Seminal Vesicle Invasion (SVI): The cancer extends into one or both seminal vesicles. It can range anywhere from a tiny amount of partial invasion to complete invasion. It's usually contiguous -- it rarely "skips" along the way. The seminal vesicles are removed along with the prostate, but this is still an adverse finding.
Lymphovascular Invasion (LVI): This the one finding that is observed entirely within the prostate itself. The pathologist has verified that cancer has grown into the fine blood or lymph vessels as seen microscopically. It's believed that one way PCa cells leave the prostate, possibly leading to metastatic PCa, is via the lymphatic/circulatory system.
Positive Lymph Nodes: The pathologist identifies malignant tissue in one or more of the sampled (removed) lymph nodes. This is the one adverse finding that is metastatic in nature, although the spread could be a small as one node that happed to be sampled.

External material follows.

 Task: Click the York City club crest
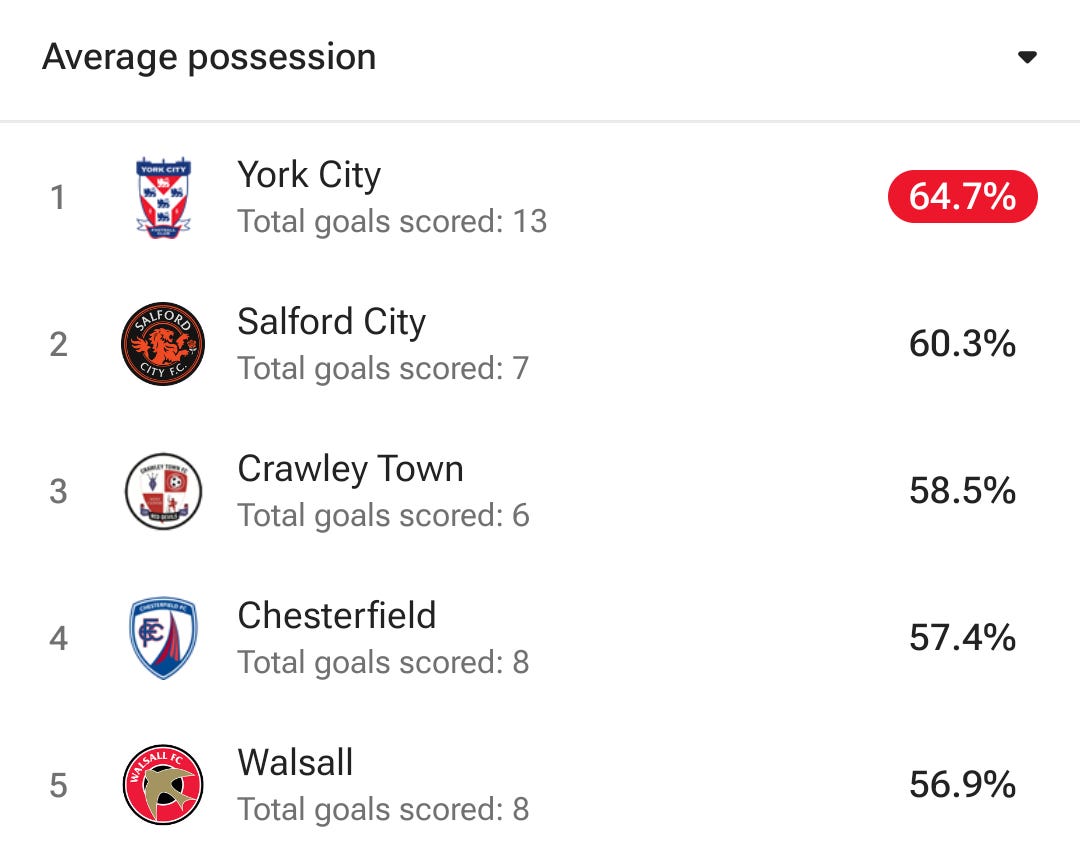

These adverse findings increase the risk of recurrence and, if found after a RP, may indicate the advisability of additional therapy (radiation and/or ADT) soon after surgery (adjuvant therapy) or some time in the future if there is a significant PSA rise (salvage therapy). If the treatment is surgery, the post-op pathology report should list the above and state, for each, either something like "not identified" or, if present, describe the extent (e.g. number of positive nodes); type of EPE -- focal (one point), multifocal, non-focal (= more extensive); thickness or length of a positive margin in millimeters, etc.
So Jeff's 35.8% is a number generated by an algorithm and IMO shouldn't be read as 35.8% as opposed to, say, 35.9% or 34.2%, but rather it looks like the chances of his having one or more of these findings are a little above one-third.(Before genomic tests, the Gleason score was the only "measure" of the risk of metastases. We now know that low, average, and high risk of metastases cuts across all Gleason scores.

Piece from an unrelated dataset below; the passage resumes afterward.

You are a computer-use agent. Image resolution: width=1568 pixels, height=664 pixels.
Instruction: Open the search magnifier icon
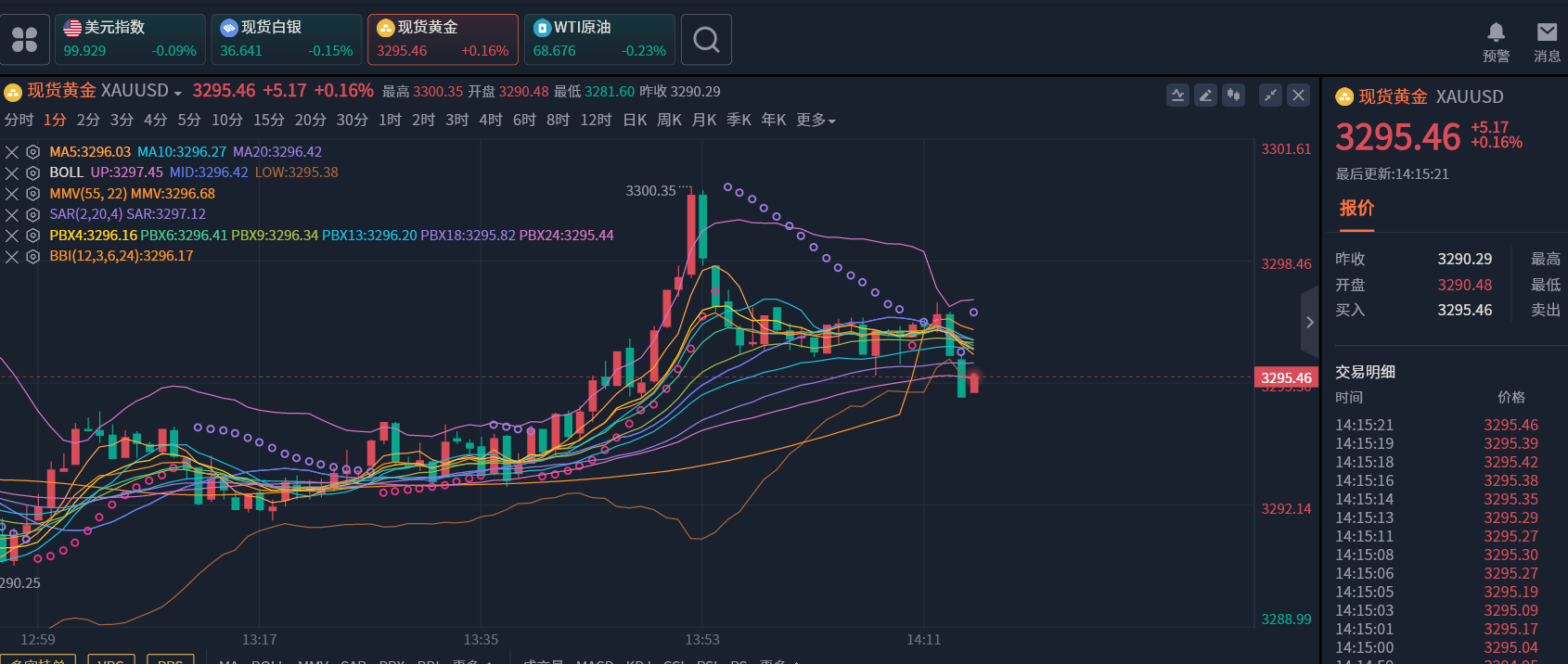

Generally speaking (a) the greater the number of adverse features and (b) the higher the genomic risk of one's cancer to metastasizing, the greater the chances of recurrence after primary treatment.
For those choosing radiation as their primary treatment, imaging estimates the likelihood of some of these adverse features being present (e.g. enlarged lymph nodes, EPE, etc.) and a few are sometimes already indicated in the biopsy report. Knowledge about adverse findings is a bit less critical for RT men, since the irradiated area is larger than the prostate, whereas for RP men, these findings can mean some benign or malignant prostate tissue was left behind.
I'm not a doctor, so please verify anything that interests or concerns you with your docs or your own reading/researching/questioning.